Monday, February 8, 2010

Love & War

J and I are pretty good about consulting each other before committing to any thing, but he snuck one in on me last month. He's on a newsletter list for a publisher and receives invitations every now and then to write reviews for books on his blog. We're fans of John Eldrege, so when his new book came up among the invitations, J signed both of us up for it. It arrived about 3 weeks ago, and the instructions asked us to read the book and post our review during the week before Valentine's. Sure, I can read a 200+ page book in my copious amounts of free time during the next 3 weeks.

If I wasn't already an enthusiastic fan, I would have "forgotten." But we finally read Wild at Heart last fall and both found it to be an insightful look into men's hearts. Then my sister encouraged me to get a copy of the companion book, Captivating, co-authored by Eldrege and his wife, Stasi. I'm only a few chapters into that one, but it seems to be a welcome, refreshing look at God's heart for women. So I was pretty excited to see that the Eldreges have put together a book on marriage, Love & War. Their writing style is so natural, conversational, easy to read. I really do wish I had a few days uninterrupted to pore over the book, mark it up with my notes and process the light-bulb moments.

I'm about half-way through the book now, and have this week to finish it. I've already found such great nuggets of wisdom and theology, though, that I wanted to start sharing them. So I'm going to post a quote from the book every day this week as a teaser. Starting with this one:
"Your mariage is part of a larger story, too, a story as romantic as any that has ever stirred your heart, and at least as dangerous. The sooner you come to terms with this, the sooner you can understand what is happening in your marriage.

We cheer on the hero and the heroine because we can see what is at stake--the kingdom hangs upon their success.

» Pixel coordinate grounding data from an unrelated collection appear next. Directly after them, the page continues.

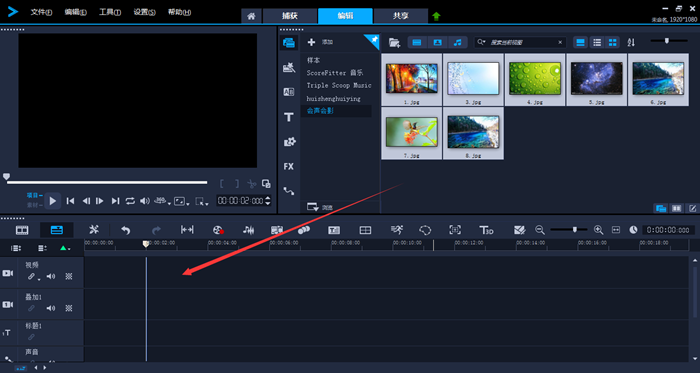Toggle show photos filter in library
This screenshot has height=373, width=700.
click(x=438, y=42)
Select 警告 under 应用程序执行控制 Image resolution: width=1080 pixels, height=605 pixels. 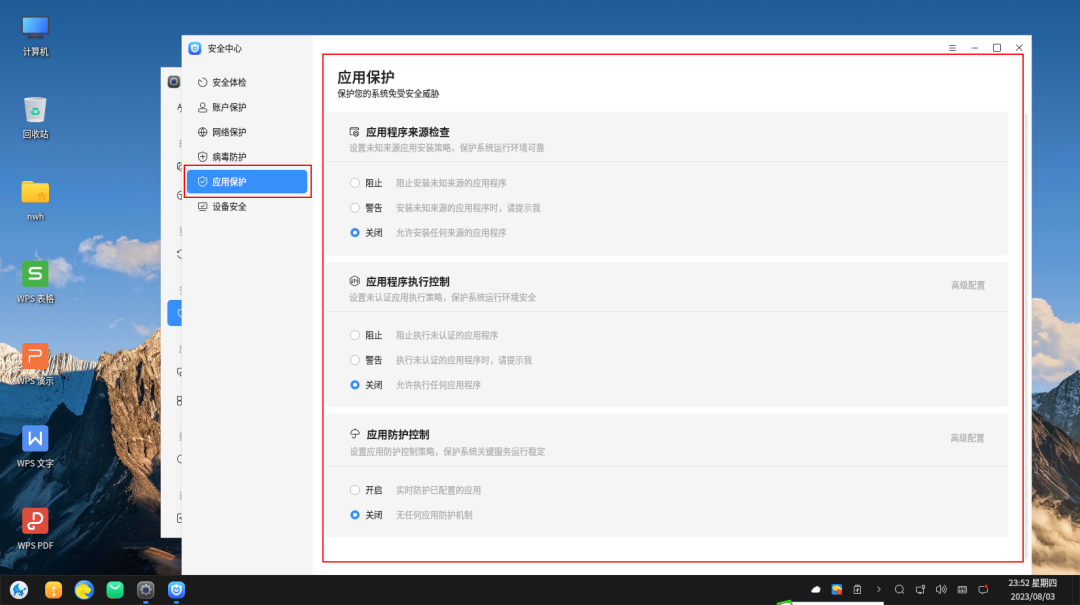tap(354, 360)
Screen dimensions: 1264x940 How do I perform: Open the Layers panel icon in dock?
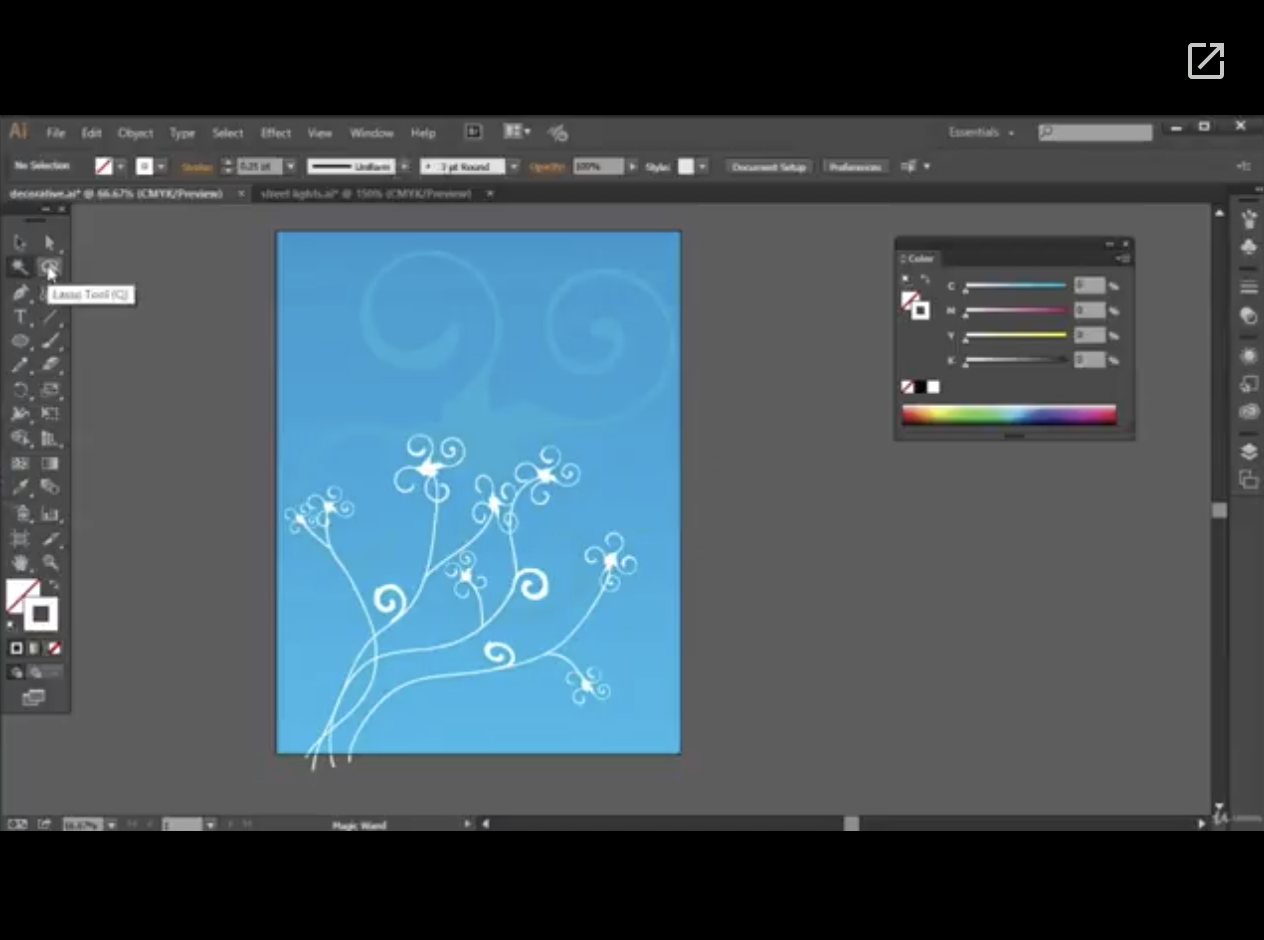point(1248,452)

Yet we haven't anything close to this sort of clarity in our own marriages; we would be hard-pressed to name one thing that hangs in the balance, apart from our sanity and Grandmother's silver....

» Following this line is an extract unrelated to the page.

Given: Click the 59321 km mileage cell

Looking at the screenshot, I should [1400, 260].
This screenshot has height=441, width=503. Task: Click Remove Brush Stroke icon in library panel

God is a great lover, and he created marriage to play out on this earth a daily, living, breathing portrait of the intimacy he longs for with his people. Gulp. This is why it has such a central role. It is a kind of incarnation, a passion play about the love and union between Jesus and his beloved.

Which might help you appreciate why the fury of hell has been unleashed against it. God is telling a love story and the setting is war."